* [ABOUT THIS TASK]:
The reply to the records below should contain exactly the lines from the line with "加入會員 (44, 2267)" through the line with "Cezar (316, 143)", and nothing besides.

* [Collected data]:
= = = = = = =

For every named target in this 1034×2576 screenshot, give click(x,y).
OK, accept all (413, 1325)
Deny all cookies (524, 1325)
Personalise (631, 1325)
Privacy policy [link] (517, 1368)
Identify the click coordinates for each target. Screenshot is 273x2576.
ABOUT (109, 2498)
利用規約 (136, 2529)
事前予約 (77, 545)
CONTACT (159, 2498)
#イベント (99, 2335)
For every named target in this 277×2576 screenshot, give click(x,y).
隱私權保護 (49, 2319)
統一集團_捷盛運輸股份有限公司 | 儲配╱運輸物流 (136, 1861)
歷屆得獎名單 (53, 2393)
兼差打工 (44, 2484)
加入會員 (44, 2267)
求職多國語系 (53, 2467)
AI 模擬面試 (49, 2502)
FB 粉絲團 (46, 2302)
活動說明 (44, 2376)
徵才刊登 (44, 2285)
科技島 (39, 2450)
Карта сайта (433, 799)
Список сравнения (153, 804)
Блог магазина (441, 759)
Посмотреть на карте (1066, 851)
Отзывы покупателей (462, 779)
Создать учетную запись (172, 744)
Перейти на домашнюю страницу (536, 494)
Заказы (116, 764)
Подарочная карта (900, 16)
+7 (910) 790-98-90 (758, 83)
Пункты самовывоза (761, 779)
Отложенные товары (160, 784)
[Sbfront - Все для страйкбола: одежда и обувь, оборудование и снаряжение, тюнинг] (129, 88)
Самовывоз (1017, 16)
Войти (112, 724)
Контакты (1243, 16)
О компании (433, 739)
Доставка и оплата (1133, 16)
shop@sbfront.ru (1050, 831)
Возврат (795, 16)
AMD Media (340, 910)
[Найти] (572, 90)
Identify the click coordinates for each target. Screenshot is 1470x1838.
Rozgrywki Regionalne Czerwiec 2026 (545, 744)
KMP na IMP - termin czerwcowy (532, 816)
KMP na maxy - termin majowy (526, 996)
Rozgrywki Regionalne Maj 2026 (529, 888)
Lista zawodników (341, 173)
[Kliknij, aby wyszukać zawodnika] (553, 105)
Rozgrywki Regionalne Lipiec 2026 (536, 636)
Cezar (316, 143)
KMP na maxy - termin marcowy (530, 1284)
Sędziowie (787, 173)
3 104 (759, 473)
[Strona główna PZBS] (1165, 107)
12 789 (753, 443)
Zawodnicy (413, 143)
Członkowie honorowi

= = = = = = =

* [TASK SOLUTION]:
加入會員 (44, 2267)
求職多國語系 (53, 2467)
AI 模擬面試 (49, 2502)
FB 粉絲團 (46, 2302)
活動說明 (44, 2376)
徵才刊登 (44, 2285)
科技島 (39, 2450)
Карта сайта (433, 799)
Список сравнения (153, 804)
Блог магазина (441, 759)
Посмотреть на карте (1066, 851)
Отзывы покупателей (462, 779)
Создать учетную запись (172, 744)
Перейти на домашнюю страницу (536, 494)
Заказы (116, 764)
Подарочная карта (900, 16)
+7 (910) 790-98-90 (758, 83)
Пункты самовывоза (761, 779)
Отложенные товары (160, 784)
[Sbfront - Все для страйкбола: одежда и обувь, оборудование и снаряжение, тюнинг] (129, 88)
Самовывоз (1017, 16)
Войти (112, 724)
Контакты (1243, 16)
О компании (433, 739)
Доставка и оплата (1133, 16)
shop@sbfront.ru (1050, 831)
Возврат (795, 16)
AMD Media (340, 910)
[Найти] (572, 90)
Identify the click coordinates for each target. Screenshot is 1470x1838.
Rozgrywki Regionalne Czerwiec 2026 (545, 744)
KMP na IMP - termin czerwcowy (532, 816)
KMP na maxy - termin majowy (526, 996)
Rozgrywki Regionalne Maj 2026 (529, 888)
Lista zawodników (341, 173)
[Kliknij, aby wyszukać zawodnika] (553, 105)
Rozgrywki Regionalne Lipiec 2026 (536, 636)
Cezar (316, 143)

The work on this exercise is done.